All the classifiers require the labels to be integers. For this reason, the `LabelsConverter` class can be used to do the needed conversions. The `encode_labels` method converts string labels to int while the `decode_labels` method does the opposite. The latter could be useful to convert the output of the predictions to the more meaningful existing label names.

In [None]:
from dapc.labels_converter import LabelsConverter

lb = LabelsConverter(labels)
lb.classes

labels_int = lb.encode_labels(labels)

The simpliest way to train a patent classier is to instantiate a Classifier by specifying the classifier type and its parameters.

Below we instantiate one classifier for each of the available categories.

In [None]:
from dapc.classifier import Classifier

transformer_classifier = model = Classifier("transformers", model_name="bert-base-uncased", num_of_labels=len(lb.classes))
adapter_classifier = Classifier("adapters", model_name="bert-base-uncased", num_of_labels=len(lb.classes))
trans_cnn_classifier = Classifier("transformers_cnn", model_name="bert-base-uncased", num_of_labels=len(lb.classes))


All the above classifiers use the default configuration that the respective models hold (Check their implementation for further details). The use of a custom model is also permitted. In this case, someone should initialize the custom model and then pass it directly to the classifier. The example below depicts the instantiation of a custom transformer model with different learning rate.

In [None]:
from dapc.models.transformer_classifier import TransformerClassifier
transformer_custom_model = TransformerClassifier(classes=3, learning_rate=5e-5)
transformer_classifier_custom = Classifier(transformer_custom_model)
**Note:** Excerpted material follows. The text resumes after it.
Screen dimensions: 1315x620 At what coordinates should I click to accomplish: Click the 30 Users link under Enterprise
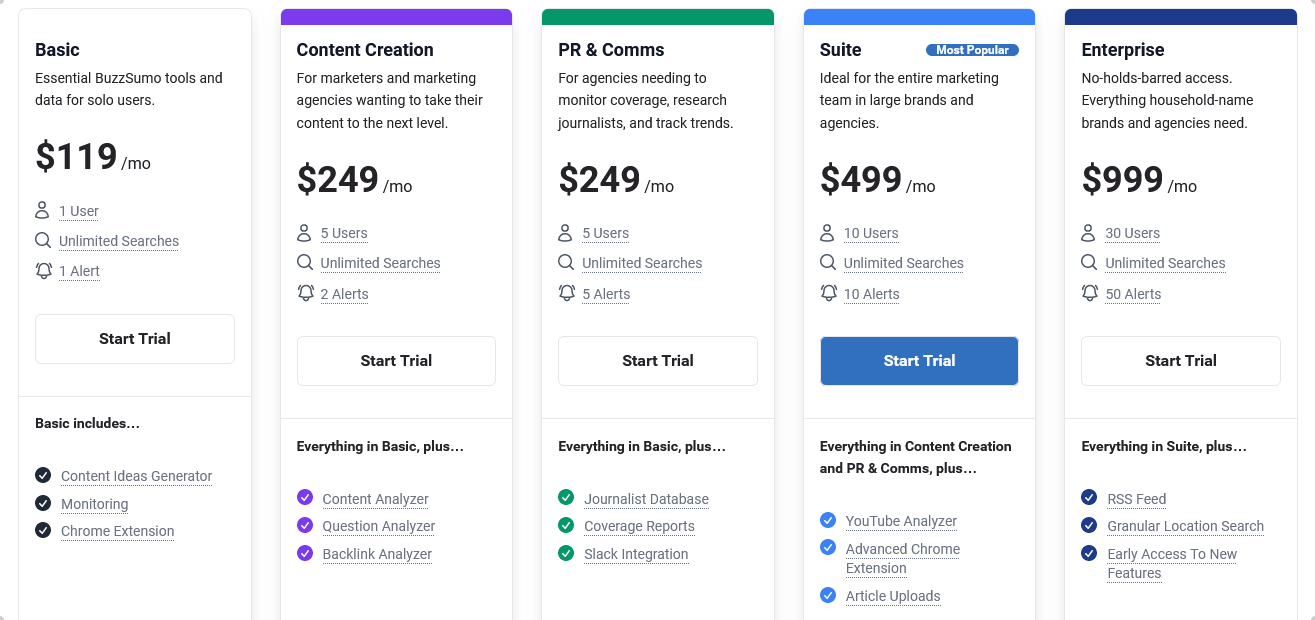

Let's focus on the transformer_classifier and train it using our tiny example dataset. In order to train a classifier we need to provide a list of texts, the respective list of labels and the number of epochs.

In [None]:
transformer_classifier.train(texts,labels_int, 1)
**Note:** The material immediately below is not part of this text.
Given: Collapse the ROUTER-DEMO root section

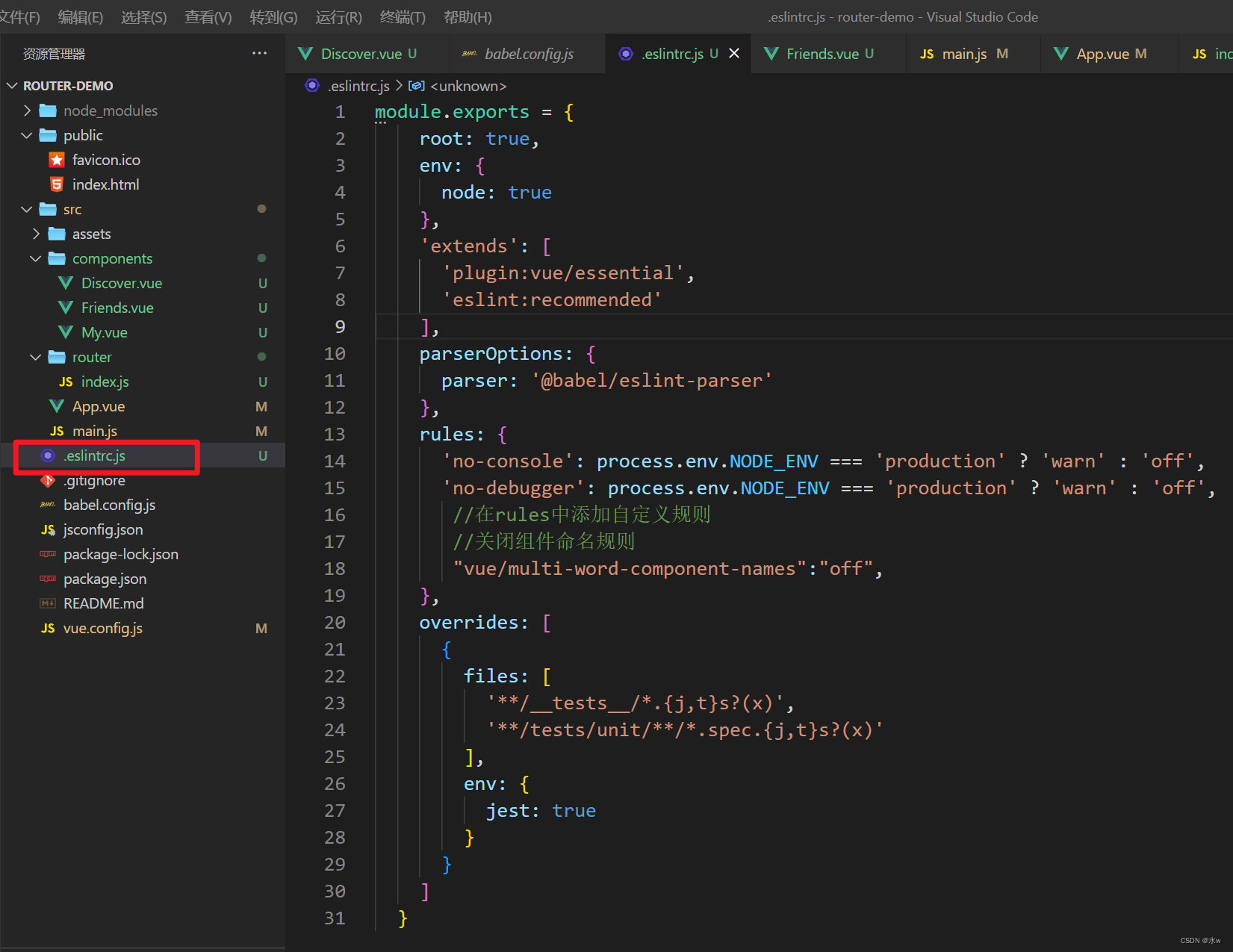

The accuracy is zero as the dataset is dummy but let's pretend that the model has been trained succesfully and we would like to evaluate it. This can be done by using the `evaluate` method and passing to it a set of texts and labels.

In [None]:
transformer_classifier.evaluate(texts,labels_int)
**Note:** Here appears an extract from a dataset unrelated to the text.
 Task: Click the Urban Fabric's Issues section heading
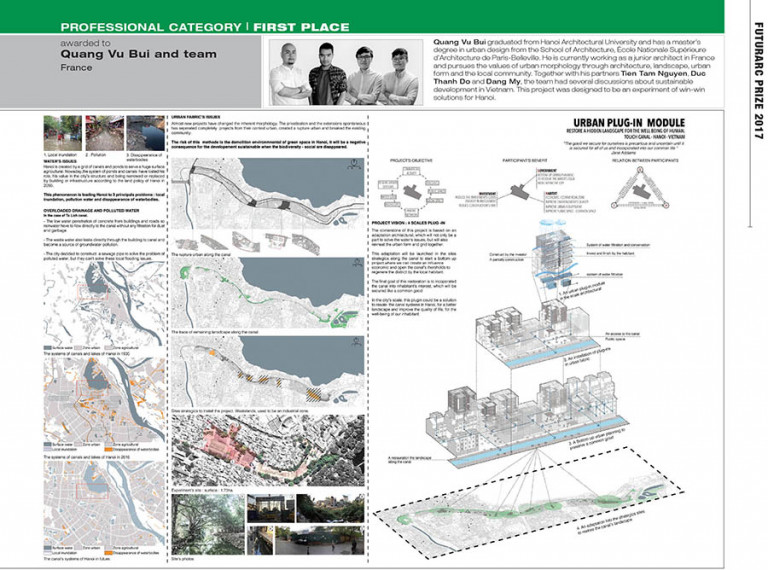click(x=198, y=117)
Respectively for prediction, we can use the `predict` method and providing the list of texts of interest. The output of the prediction is the predicted labels together with the logits.

In [None]:
predictions, logits = transformer_classifier.predict(texts)

Let's use the decode_labels methood to convert the labels to their names and inspect them.

In [None]:
lb.decode_labels(predictions)

To cross validate the classifier, someone can use the `cross_validation` method. In addition to the texts,labels and epochs, number of cross validations(k) should also be provided.

In [None]:
transformer_classifier.cross_validation(texts,labels_int,k=2,epochs=3)

Once the training is done, we can save the model using the `save` method.

In [None]:
transformer_classifier.save("my_beatiful_classifier")

Then you can reload it using the `load` method and use it again.

In [None]:
transformer_classifier.load("my_beatiful_classifier")
transformer_classifier.evaluate(texts,labels_int)

Note that as during cross validation more than one models are trained, we suggest to not use the save method after the cross validation. Instead you can define a save model strategy during the cross validation by using the `save_model_path` and `save_model_strategy` parameters of the cross_validation method. Specifically `save_model_path` defines the path where the checkpoins will be saved while the `save_model_strategy` defines the strategy based on which they are going to be saved. For instance, if someone wishes to store all the models then should define `save_model_strategy='all'`. Alternative, if the goal is to save the best model based on a specific metric then the name of the metric should be provided, for example:  `save_model_strategy='micro_f1_score'`.

### Multilingual patent classification

The package supports multilingual training. All the information that have been presented in the monolingual notebook stand also for this case. The only addition that the multilingual classifier holds is the ability to perform per language evaluation of the model's performance.

Firstly, let's create an instance of the multilingual classifer.

In [None]:
from dapc.classifier_multilingual import ClassifierMultilingual

transformer_classifier_multi = ClassifierMultilingual("transformers", model_name="bert-base-uncased", num_of_labels=len(lb.classes))

Then, let's stick on the already existing small dataset and consider that it is a multilingual dataset. For a multilingual evaluation, we need a list of languages of the input texts. If we do not have this inforation available already, the package contains the LanguageDetector class to do this for you relying on spacy. 

<u>Note: before running the language detector for the first time execute the following command to download the needed model:
`python -m spacy download en_core_web_sm`!</u>

In [None]:
from dapc.languages_detector import LanguagesDetector

lan_detector = LanguagesDetector()
langs = lan_detector.infer_languages(texts)
langs

Once the training set and their languages are known, we can train the model or use the multilingual cross validation and evaluation.

In [None]:
transformer_classifier_multi.cross_validation_multilingual(texts,labels_int, langs,k=2,epochs=3)